**** Data to process ****

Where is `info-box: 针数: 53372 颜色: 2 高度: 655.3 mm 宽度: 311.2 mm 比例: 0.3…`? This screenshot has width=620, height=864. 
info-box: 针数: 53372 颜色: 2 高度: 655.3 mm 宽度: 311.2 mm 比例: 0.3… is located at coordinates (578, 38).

****
**** Data to process ****

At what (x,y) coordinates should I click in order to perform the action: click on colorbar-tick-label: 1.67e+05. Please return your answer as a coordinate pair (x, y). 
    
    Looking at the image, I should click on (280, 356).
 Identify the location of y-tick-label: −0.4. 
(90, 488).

****

Assigned task: Return each line of the records above that contains the string "label". Matching is case-sensitive.

Written response:
At what (x,y) coordinates should I click in order to perform the action: click on colorbar-tick-label: 1.67e+05. Please return your answer as a coordinate pair (x, y). 
 Identify the location of y-tick-label: −0.4. 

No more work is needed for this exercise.